Please retype the rows below exactly, from the first one up to and including the line that contains "pyautogui.click(x=462, y=520)".
::::::::::
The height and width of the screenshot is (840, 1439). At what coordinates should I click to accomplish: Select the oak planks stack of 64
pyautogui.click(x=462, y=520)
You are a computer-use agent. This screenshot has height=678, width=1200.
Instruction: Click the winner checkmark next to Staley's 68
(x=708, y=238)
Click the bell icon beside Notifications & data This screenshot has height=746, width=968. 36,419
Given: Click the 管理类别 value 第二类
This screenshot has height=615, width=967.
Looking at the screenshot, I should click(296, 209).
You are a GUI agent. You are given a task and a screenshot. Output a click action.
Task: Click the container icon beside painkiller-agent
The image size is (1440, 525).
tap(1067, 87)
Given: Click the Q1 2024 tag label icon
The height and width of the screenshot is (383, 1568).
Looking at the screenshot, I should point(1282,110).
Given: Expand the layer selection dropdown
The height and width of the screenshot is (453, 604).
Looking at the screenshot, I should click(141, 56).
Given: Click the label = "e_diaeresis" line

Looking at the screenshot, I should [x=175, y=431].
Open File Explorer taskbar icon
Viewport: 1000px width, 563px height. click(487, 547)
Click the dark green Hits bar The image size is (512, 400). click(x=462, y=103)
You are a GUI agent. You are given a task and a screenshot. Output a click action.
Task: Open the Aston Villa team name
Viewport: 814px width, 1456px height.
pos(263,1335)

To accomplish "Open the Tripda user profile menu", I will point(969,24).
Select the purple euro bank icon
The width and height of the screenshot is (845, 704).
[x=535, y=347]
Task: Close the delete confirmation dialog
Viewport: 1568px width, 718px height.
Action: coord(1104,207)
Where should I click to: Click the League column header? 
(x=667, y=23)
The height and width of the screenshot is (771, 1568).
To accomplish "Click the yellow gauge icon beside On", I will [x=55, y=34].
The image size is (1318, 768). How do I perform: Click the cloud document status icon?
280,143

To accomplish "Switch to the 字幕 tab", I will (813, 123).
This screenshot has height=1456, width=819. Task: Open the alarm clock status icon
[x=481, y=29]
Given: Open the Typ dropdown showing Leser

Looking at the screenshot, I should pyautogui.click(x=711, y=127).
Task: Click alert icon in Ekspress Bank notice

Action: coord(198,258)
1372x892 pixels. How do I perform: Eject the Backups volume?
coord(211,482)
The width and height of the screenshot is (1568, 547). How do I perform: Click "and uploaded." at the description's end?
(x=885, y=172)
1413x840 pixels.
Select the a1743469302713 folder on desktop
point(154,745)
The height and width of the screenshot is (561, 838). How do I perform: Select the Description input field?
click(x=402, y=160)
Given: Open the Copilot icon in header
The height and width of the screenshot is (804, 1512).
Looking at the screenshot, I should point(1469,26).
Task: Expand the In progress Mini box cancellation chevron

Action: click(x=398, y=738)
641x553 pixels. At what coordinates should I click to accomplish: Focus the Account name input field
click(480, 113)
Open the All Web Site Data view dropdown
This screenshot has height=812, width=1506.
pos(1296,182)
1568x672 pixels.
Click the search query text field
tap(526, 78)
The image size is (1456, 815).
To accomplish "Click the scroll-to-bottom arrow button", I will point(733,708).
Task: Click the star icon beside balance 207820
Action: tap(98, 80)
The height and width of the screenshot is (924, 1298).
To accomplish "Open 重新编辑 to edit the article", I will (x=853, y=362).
::::::::::
## [RESULT OF THE TASK]
The height and width of the screenshot is (840, 1439). At what coordinates should I click to accomplish: Select the oak planks stack of 64
pyautogui.click(x=462, y=520)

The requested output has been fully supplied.